▸ What you are asked to do
Look through the material beneath and copy each line with the word "computer".
━━ Data ━━
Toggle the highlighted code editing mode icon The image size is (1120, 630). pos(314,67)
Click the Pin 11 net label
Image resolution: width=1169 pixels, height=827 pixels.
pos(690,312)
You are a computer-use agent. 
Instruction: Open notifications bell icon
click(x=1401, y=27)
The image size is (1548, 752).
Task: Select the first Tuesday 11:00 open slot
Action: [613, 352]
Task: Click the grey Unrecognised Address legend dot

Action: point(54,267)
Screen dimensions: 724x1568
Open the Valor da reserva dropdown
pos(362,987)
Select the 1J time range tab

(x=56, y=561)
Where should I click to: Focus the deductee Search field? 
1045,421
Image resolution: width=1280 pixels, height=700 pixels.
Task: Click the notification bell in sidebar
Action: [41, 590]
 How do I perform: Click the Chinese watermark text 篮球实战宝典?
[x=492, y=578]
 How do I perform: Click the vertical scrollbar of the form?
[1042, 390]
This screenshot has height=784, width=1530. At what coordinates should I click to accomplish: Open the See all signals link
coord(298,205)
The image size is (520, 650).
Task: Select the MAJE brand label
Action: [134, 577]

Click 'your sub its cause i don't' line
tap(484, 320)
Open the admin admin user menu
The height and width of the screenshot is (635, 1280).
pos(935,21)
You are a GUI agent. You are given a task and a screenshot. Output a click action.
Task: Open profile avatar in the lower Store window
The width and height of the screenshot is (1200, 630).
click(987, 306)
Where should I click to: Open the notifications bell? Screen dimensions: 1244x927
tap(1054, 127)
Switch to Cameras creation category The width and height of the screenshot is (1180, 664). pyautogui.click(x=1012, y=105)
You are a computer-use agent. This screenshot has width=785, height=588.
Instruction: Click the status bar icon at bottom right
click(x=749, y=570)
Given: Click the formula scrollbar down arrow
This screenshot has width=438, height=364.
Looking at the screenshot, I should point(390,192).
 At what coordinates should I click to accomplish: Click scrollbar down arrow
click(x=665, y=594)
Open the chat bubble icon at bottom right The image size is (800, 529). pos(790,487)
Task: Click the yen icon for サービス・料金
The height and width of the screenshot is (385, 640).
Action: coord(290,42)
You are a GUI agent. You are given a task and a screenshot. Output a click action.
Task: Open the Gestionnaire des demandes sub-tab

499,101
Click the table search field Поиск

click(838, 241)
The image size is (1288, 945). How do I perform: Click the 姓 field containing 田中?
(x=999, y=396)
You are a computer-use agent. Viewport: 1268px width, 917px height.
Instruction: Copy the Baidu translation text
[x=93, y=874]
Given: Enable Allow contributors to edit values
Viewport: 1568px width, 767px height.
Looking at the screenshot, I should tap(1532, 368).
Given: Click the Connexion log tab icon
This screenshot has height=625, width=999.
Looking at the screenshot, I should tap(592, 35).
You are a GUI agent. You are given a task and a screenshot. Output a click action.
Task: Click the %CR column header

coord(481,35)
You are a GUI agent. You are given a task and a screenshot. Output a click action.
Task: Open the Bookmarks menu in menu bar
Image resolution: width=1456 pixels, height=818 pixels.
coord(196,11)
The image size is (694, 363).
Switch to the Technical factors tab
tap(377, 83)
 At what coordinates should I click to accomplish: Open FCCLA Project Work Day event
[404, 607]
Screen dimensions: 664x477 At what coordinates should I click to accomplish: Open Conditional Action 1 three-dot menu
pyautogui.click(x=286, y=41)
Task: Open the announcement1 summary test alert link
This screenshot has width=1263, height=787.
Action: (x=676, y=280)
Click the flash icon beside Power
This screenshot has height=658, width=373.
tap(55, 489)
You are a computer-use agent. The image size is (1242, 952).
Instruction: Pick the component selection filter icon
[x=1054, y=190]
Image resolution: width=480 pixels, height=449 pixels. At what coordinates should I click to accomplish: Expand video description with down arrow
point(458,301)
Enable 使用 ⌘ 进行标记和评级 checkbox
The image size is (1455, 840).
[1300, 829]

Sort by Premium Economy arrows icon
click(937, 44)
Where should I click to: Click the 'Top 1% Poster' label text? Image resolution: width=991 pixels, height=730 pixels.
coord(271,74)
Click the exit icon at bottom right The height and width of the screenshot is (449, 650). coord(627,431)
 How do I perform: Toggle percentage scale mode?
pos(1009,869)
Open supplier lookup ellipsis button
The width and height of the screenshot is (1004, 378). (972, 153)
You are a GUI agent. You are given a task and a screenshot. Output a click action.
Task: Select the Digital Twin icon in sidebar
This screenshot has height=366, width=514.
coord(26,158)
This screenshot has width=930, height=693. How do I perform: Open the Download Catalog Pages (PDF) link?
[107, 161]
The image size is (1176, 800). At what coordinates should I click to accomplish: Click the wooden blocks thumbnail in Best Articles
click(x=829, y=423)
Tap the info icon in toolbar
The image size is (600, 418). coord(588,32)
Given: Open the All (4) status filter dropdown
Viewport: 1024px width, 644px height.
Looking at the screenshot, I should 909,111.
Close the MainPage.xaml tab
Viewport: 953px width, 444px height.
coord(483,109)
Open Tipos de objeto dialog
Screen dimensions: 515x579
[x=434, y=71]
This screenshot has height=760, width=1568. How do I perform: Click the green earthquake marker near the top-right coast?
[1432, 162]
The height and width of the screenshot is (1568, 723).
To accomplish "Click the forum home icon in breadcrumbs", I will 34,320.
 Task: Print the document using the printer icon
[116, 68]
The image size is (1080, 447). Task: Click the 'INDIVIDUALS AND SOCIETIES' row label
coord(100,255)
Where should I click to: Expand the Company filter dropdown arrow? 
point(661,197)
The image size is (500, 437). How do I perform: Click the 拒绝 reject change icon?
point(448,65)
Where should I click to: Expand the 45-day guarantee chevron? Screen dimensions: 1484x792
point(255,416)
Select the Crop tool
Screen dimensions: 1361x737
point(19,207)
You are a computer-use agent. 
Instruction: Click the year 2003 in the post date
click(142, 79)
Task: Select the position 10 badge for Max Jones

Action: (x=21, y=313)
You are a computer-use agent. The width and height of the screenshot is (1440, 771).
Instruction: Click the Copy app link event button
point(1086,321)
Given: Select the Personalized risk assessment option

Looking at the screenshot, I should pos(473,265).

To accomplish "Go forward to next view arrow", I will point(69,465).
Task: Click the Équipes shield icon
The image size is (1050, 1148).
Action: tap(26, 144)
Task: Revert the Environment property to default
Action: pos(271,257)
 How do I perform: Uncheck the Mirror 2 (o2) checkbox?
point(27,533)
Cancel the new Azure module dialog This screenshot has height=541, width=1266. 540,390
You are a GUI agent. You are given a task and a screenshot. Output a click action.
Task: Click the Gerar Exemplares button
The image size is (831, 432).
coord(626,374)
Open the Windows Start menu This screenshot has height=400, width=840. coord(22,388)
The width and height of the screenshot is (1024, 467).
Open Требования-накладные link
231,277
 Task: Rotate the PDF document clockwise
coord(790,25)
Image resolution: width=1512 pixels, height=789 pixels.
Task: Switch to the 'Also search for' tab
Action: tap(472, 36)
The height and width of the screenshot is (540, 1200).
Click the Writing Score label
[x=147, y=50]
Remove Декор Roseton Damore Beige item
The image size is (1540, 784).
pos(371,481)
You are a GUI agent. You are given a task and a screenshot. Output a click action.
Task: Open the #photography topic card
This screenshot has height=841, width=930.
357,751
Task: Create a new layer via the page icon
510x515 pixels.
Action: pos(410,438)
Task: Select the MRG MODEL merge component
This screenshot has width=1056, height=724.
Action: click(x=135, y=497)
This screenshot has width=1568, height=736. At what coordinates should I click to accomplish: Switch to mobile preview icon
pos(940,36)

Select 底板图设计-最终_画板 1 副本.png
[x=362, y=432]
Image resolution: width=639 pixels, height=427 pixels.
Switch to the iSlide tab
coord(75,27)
━━━
▸ Response
You are a computer-use agent. 
You are a computer-use agent. This screenshot has width=785, height=588.
You are a computer-use agent. Viewport: 1268px width, 917px height.
You are a computer-use agent. The image size is (1242, 952).
You are a computer-use agent. 
You are a computer-use agent. The width and height of the screenshot is (1440, 771).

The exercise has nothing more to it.